Personally I feel strongly about the importance of social studies. That's where you learn how to live in this lil world of ours. It provides a lot of the 'social' learning in school, if you will. Through social studies, kids learn how to be citizens of, well, life. It's pertinent, mmmkay?
But the fact remains that it is not tested and there's barely enough time to cover the stuff that is. I mean, school's been in session for a week and I'm already behind (ssh, don't tell). So what do you do? Integration, integration, integration. Anywhere you can integrate social studies into the curriculum, you do. Need to teach geometry? Use Native American tribal art. Looking for a quality book for a guided reading group? Historical fiction comes in all reading levels. Trying to develop class rules at the start of the year? Create class rights and responsibilities, just like old pros known as our Founding Fathers did.
I started the year with the goal of integration already in mind. I was very fortunate to be placed on a team of teachers who all make a concerted effort to integrate socials studies into the other subjects. As the school year began, I felt reasonably prepared to integrate social studies.
I was less prepared, however, for a class that accepted my integration efforts so easily and smoothly. I've been explicit with them about how we're studying American history and government this year so we are going to base a lot of things off of that. And my students, my fabulous, phenomenal, fifth graders not only accepted that as a way of life (of class?), but they welcomed it, embraced it, and improved upon it.
In an effort to make my class a democratic one, I've encouraged a lot of class discussion and even debate on various things throughout class. I feel like I've been successful with this. My students have responded well. One even pointed out that what we were doing was
Iike what the founding fathers did and what our lawmakers do all the time (albeit perhaps more civilly). Point one for integration.
Earlier this week, my students asked if they could hold elections for a class representative. I told them I would think about it. And then they just wore me down with their incessant and remarkably fantastic arguments about why they should hold these elections. So I told them everyone who was interested in running for the position could submit to me a report detailing what they would do as class representative and I would pick two students to run (we'll vote for a new representative each month).
In the reports I was expecting things like, "I should be class representative because I'm awesome and it I was we would have recess all day and parties [this is a very pro party class] and so you should pick me.". What I got were well thought out reports, full of reasonable and really quite good ideas for improving our class.

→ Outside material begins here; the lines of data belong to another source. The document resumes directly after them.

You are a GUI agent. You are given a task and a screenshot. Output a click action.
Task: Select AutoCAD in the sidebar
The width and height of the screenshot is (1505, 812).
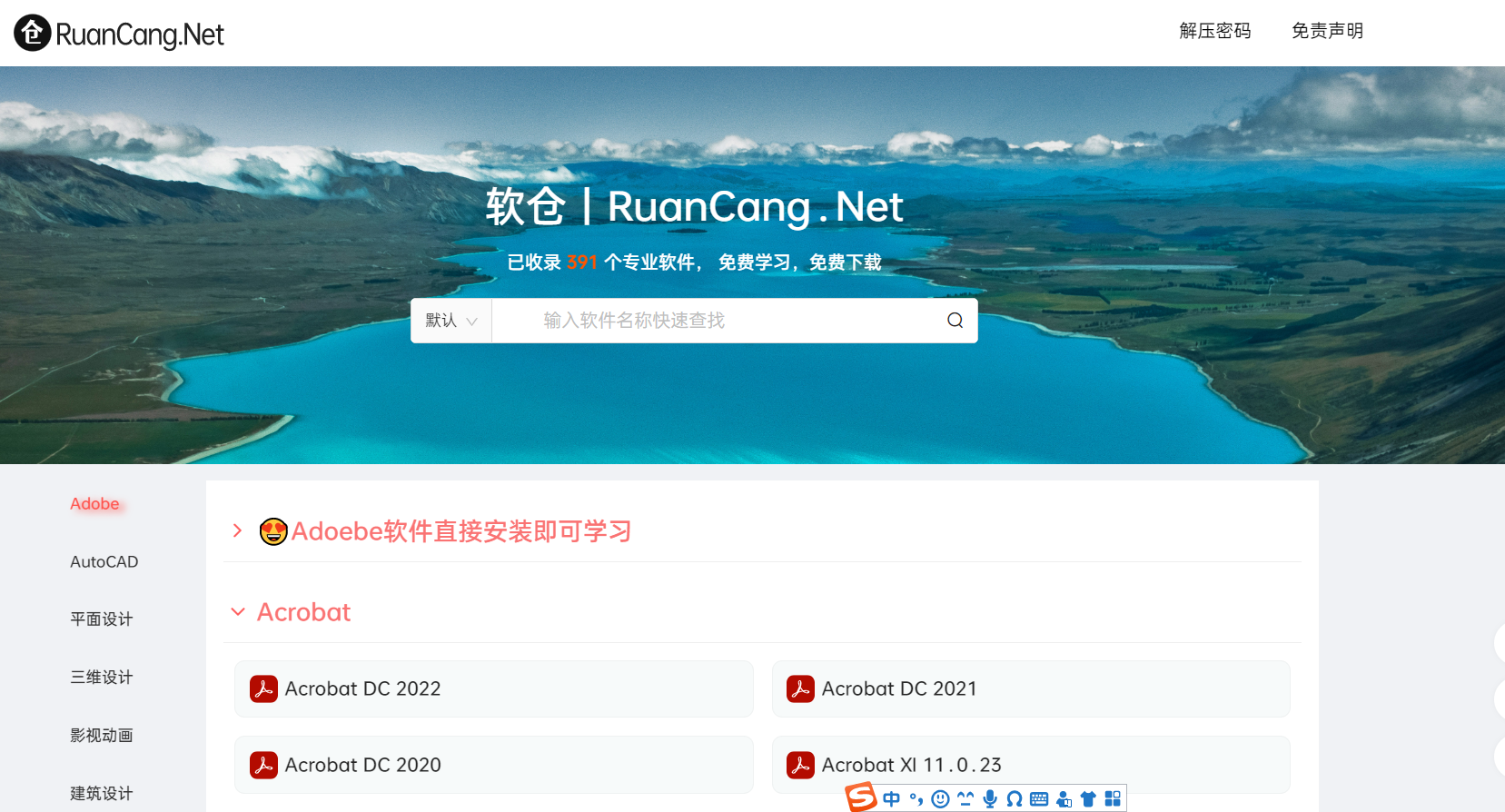104,562
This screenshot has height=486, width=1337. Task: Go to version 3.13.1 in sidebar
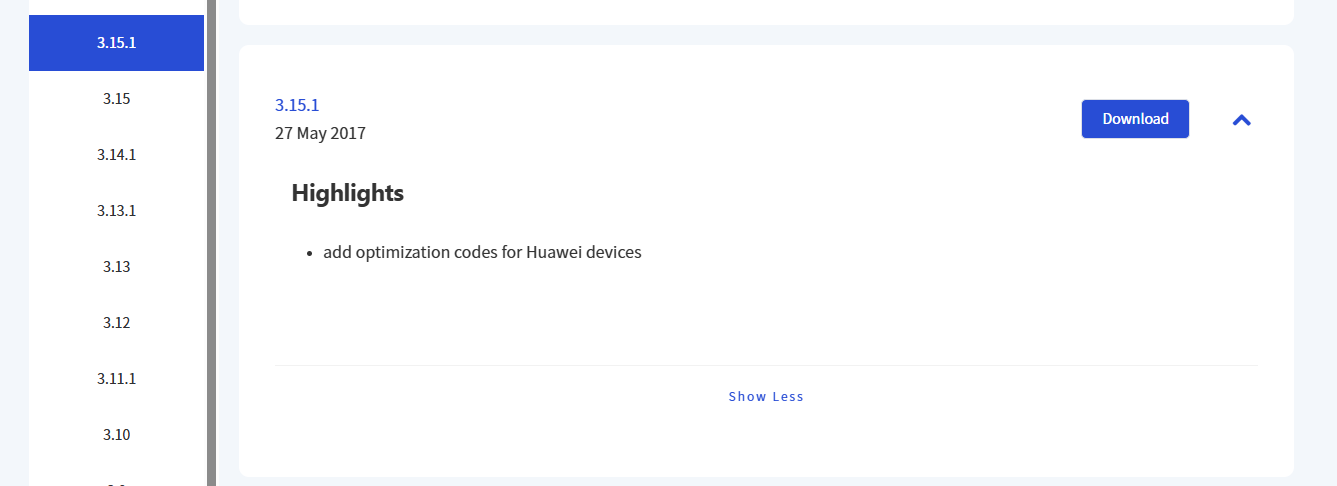[x=116, y=211]
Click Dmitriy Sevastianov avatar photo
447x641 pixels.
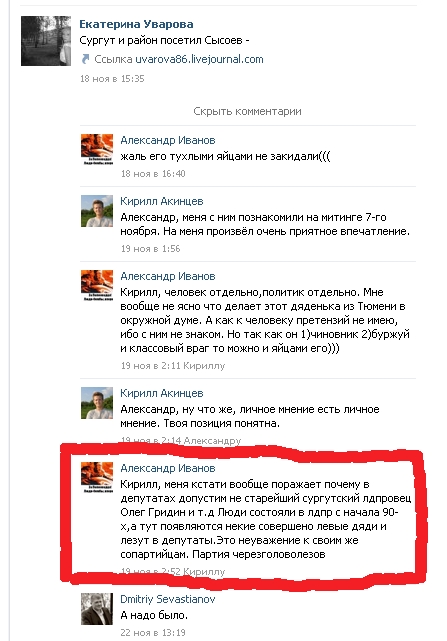click(97, 609)
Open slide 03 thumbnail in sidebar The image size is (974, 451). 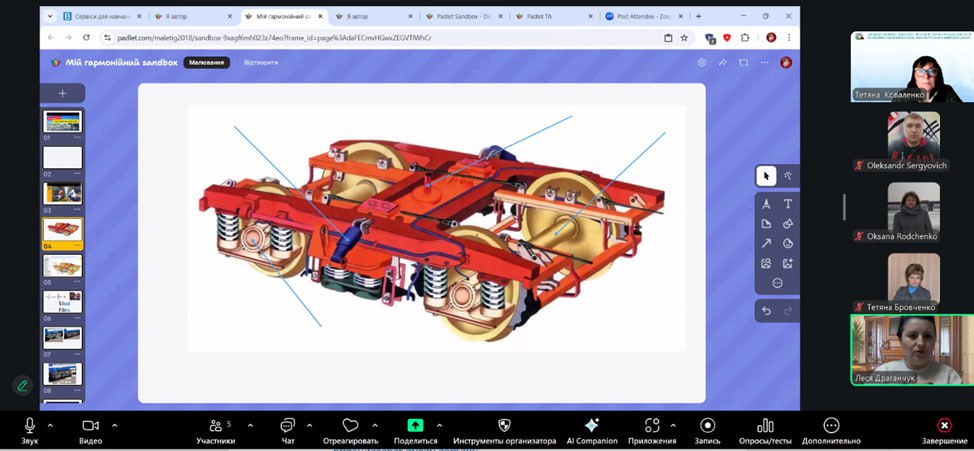[62, 193]
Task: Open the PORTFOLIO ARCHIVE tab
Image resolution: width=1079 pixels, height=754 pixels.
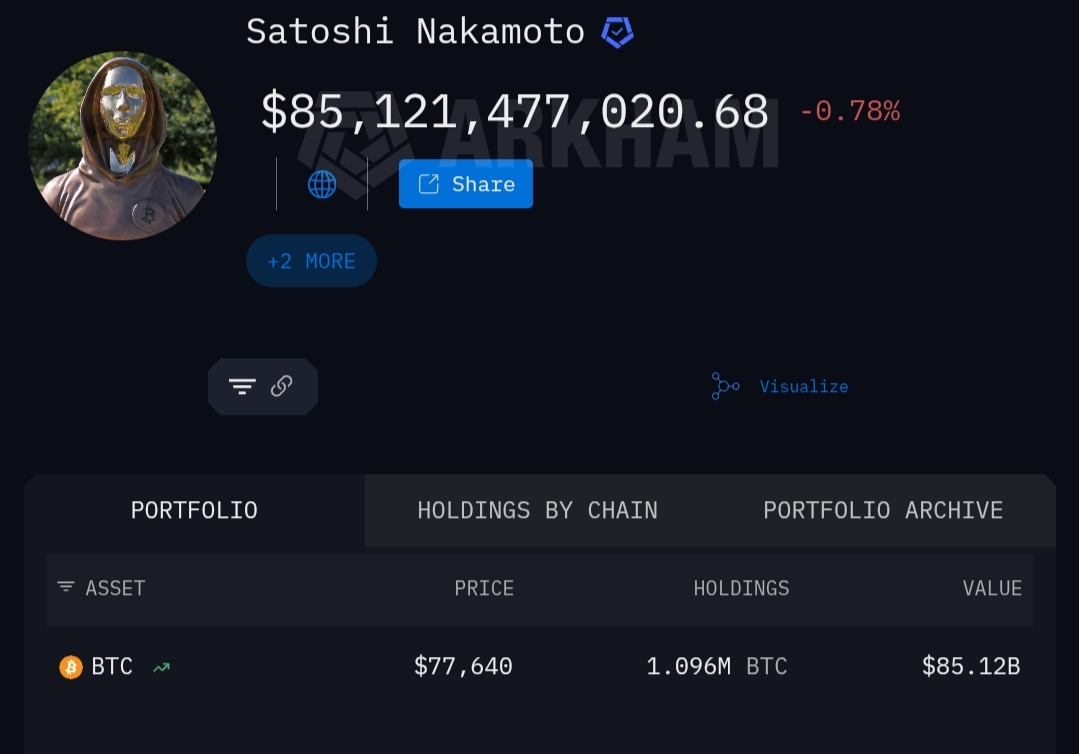Action: (x=883, y=510)
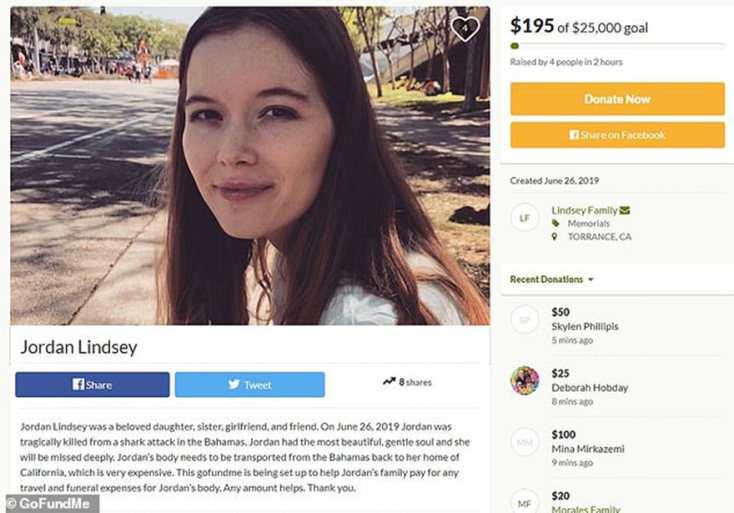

It was incredibly hard to pick the students to run for the position. Each of the reports submitted was quality. I only selected the students I did because they both had ideas that I'd like to see implemented at the beginning of the year. The next step was for each of them to give a speech convincing their peers to vote for them.
Again I had just average expectations. Again, they were exceeded. I wish, I wish I could post the videos I took of their speeches. They were so good. One girl gave a speech about how we are a team and used a really great football analogy to illustrate her point. The other wrote a big long poem about her ideas, read from a Santa's list-length scroll. Awesome. Just awesome.
Two other students sacrificed their recess to make a voting booth so that everyone could cast their ballots privately, and a representative was elected in a fair and valid manner. The whole thing was so incredible and I am beyond proud of all my students.
I met with my new representative and vice representative today to talk about ideas and implementation. One of the first ones they brought up? Integrating service projects and class social events into our curriculum. Bless them.